23/24 Nach Artikel 5 Absatz 2 der Richtlinie gewährleisten die Mitgliedstaaten jedoch, daß die zuständigen Behörden die Zulassung zur Ausübung des Berufs des Personenkraftverkehrsunternehmers zurücknehmen, wenn sie feststellen, daß die Voraussetzungen nach Artikel 2 Absatz 1 Buchstabe a, b oder c nicht mehr erfüllt sind, wobei sie jedoch gegebenenfalls eine ausreichende Frist für die Einstellung eines Nachfolgers gewähren müssen. Sind die Behörden der Ansicht, daß die Betroffenen die Zuverlässigkeitsvoraussetzung nicht mehr erfüllen, müssen sie ihnen somit die Erneuerung ihrer Beförderungsgenehmigung verweigern. Wird die Überprüfung bezüglich der unter Artikel 4 Absatz 1 der Richtlinie fallenden Unternehmer vorgenommen, darf sie für diese jedoch nicht die Verpflichtung zum Erbringen besonderer Nachweise mit sich bringen.

25 Die fünfte Frage ist somit dahin gehend zu beantworten, daß die Personen, die vor dem 1. Januar 1978 eine Genehmigung zur Ausübung des Berufs des Personenkraftverkehrsunternehmers erlangt hatten, zwar davon befreit sind, selbst nachzuweisen, daß sie der in Artikel 2 Absatz 1 Buchstabe a der Richtlinie aufgestellten Zuverlässigkeitsvoraussetzung genügen, daß die einzelstaatlichen Behörden jedoch gleichwohl befugt bleiben, in allen Fällen darüber zu wachen, daß die genannte Voraussetzung erfüllt ist.

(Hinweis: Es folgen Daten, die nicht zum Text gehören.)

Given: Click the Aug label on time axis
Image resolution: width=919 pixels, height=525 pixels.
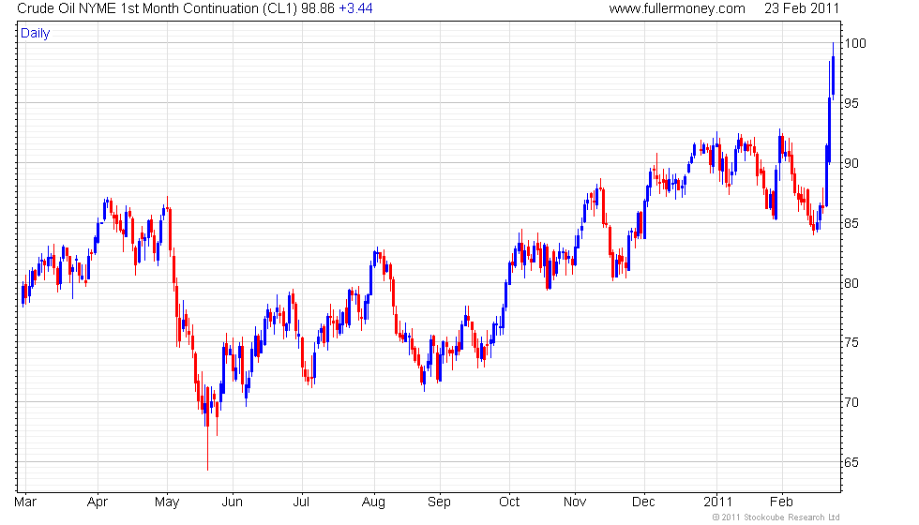Looking at the screenshot, I should 373,502.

26 Mit Rücksicht auf die erteilten Antworten braucht auf die weiteren Fragen nicht eingegangen zu werden.

Kosten

27 Die Auslagen der dänischen Regierung, der italienischen Regierung, der niederländischen Regierung und der Kommission der EG, die vor dem Gerichtshof Erklärungen abgegeben haben, sind nicht erstattungsfähig.

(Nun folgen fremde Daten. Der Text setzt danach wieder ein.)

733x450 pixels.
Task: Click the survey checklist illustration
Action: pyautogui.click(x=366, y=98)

28 Für die Parteien des Ausgangsverfahrens ist das Verfahren vor dem Gerichtshof ein Zwischenstreit in dem vor dem einzelstaatlichen Gericht anhängigen Rechtsstreit. Die Kostenentscheidung obliegt daher diesem Gericht.

Aus diesen Gründen

hat

DER GERICHTSHOF

auf die ihm vom Byret Kopenhagen mit Beschluß vom 10. Februar 1978 vorgelegten Fragen für Recht erkannt und entschieden:

1. Die Prüfung der Richtlinie 74/562/EWG des Rates vom 12. November 1974 hat nichts ergeben, was ihre Gültigkeit in Frage stellen könnte.

2. Eine gesetzliche Bestimmung von der Art des § 78 des dänischen Strafgesetzbuches ist als eine von dem betreffenden Staat in den Grenzen der Richtlinie erlassene Bestimmung anzusehen.

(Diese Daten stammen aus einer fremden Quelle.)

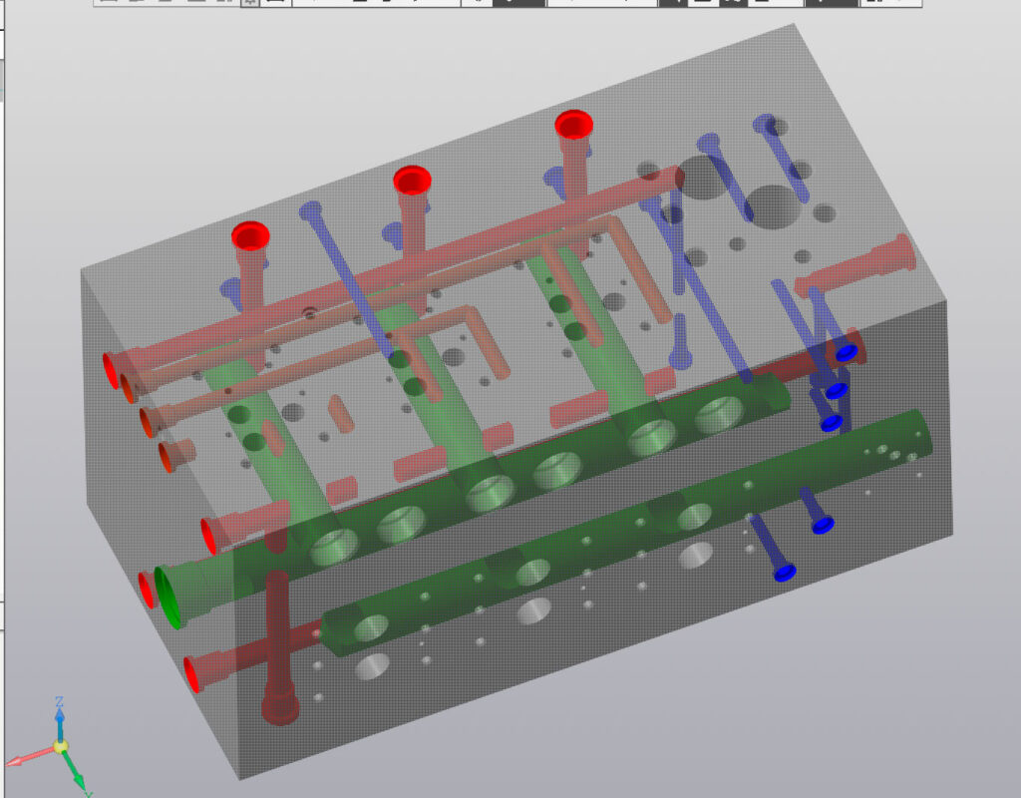This screenshot has height=798, width=1021.
Task: Select the topmost blue port on the right face
Action: coord(847,353)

3. Die Personen, die vor dem 1. Januar 1978 eine Genehmigung zur Ausübung des Berufs des Personenkraftverkehrsunternehmers erlangt hatten, sind zwar davon befreit, selbst nachzuweisen, daß sie der in Artikel 2 Absatz 1 Buchstabe a der Richtlinie aufgestellten Zuverlässigkeitsvoraussetzung genügen; die einzelstaatlichen Behörden bleiben jedoch gleichwohl befugt, in allen Fällen darüber zu wachen, daß die genannte Voraussetzung erfüllt ist.